Interpretive Summary: The identification of the genes that control fiber elongation and development is important to cotton breeders and will enable the development of superior cotton varieties. The Ligon-lintless-1 (Li1) mutant of cotton (Gossypium hirsutum L.) has been studied as a model for cotton fiber development since its identification in 1929; however, the causative mutation has not yet been identified. We took advantage of the incompletely dominant dwarf phenotype of Li1 plants to identify homozygotes in a mapping population which we bulked and deep sequenced. Although the genome of cultivated cotton has not yet been sequenced, we were able to use next generation sequencing technologies to identify a cluster of sixteen neighboring gene that may be responsible for controlling fiber elongation. Interestingly, nearly all genes at the candidate locus showed a high degree of co-expression. One of the most highly expressed genes at the Li1 locus in wild-type fiber cells is 40-fold under-expressed when fibers initiate in Li1 and is part of the large family of proteins that includes auxin and sugar transporters. Further characterization is required to determine if transport of hormones or carbohydrates is involved in both the dwarf and lintless phenotypes of Li1 plants.

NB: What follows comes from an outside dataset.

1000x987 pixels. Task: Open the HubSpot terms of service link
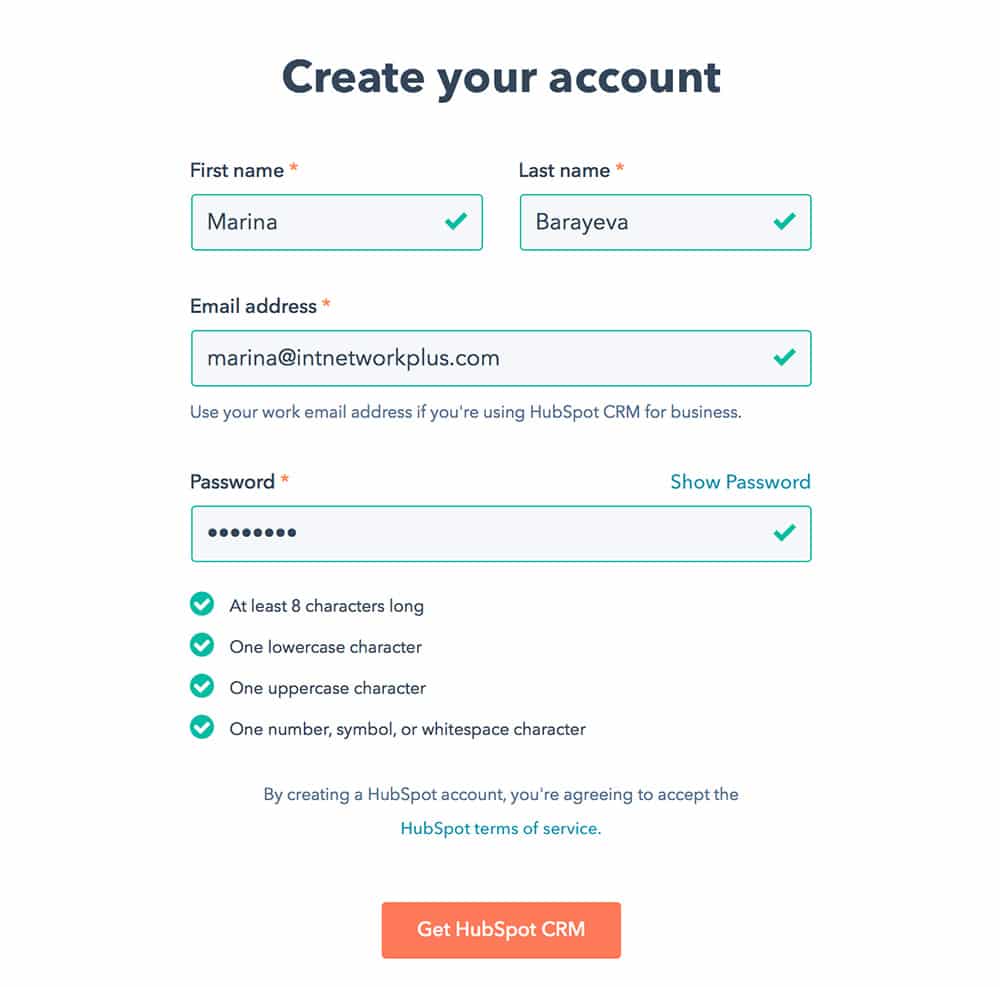click(501, 828)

Technical Abstract: The Ligon-lintless-1 (Li1) mutant of cotton (Gossypium hirsutum L.) has been studied as a model for cotton fiber development since its identification in 1929; however, the causative mutation has not been identified yet. Here we report the fine genetic mapping of the mutation to a 255-kb region that contains only 16 annotated genes in the reference Gossypium raimondii genome. We took advantage of the incompletely dominant dwarf vegetative phenotype to identify 100 Li1 and wild-type homozygotes from a mapping population of 2,567 F2 plants, which we bulked and deep sequenced. Since only homozygotes were sequenced, we were able to use a high stringency in SNP calling to rapidly identify the introgressed region and design subgenome-specific SNP markers to test the population. We characterized the expression of all sixteen genes in the resulting genetic interval by RNA sequencing of elongating fibers and by RT-qPCR at seven time points spanning fiber development. Interestingly, nearly all genes at the candidate locus were most highly expressed at the day of anthesis (DOA) and showed a high degree of co-expression. One of the most highly expressed genes at the Li1 locus in wild-type fiber cells is 40-fold under-expressed at DOA in Li1 and is a major facilitator superfamily protein, part of the large family of proteins that includes auxin and sugar transporters. Further characterization is required to determine if transport of hormones or carbohydrates is involved in both the dwarf and lintless phenotypes of Li1 plants.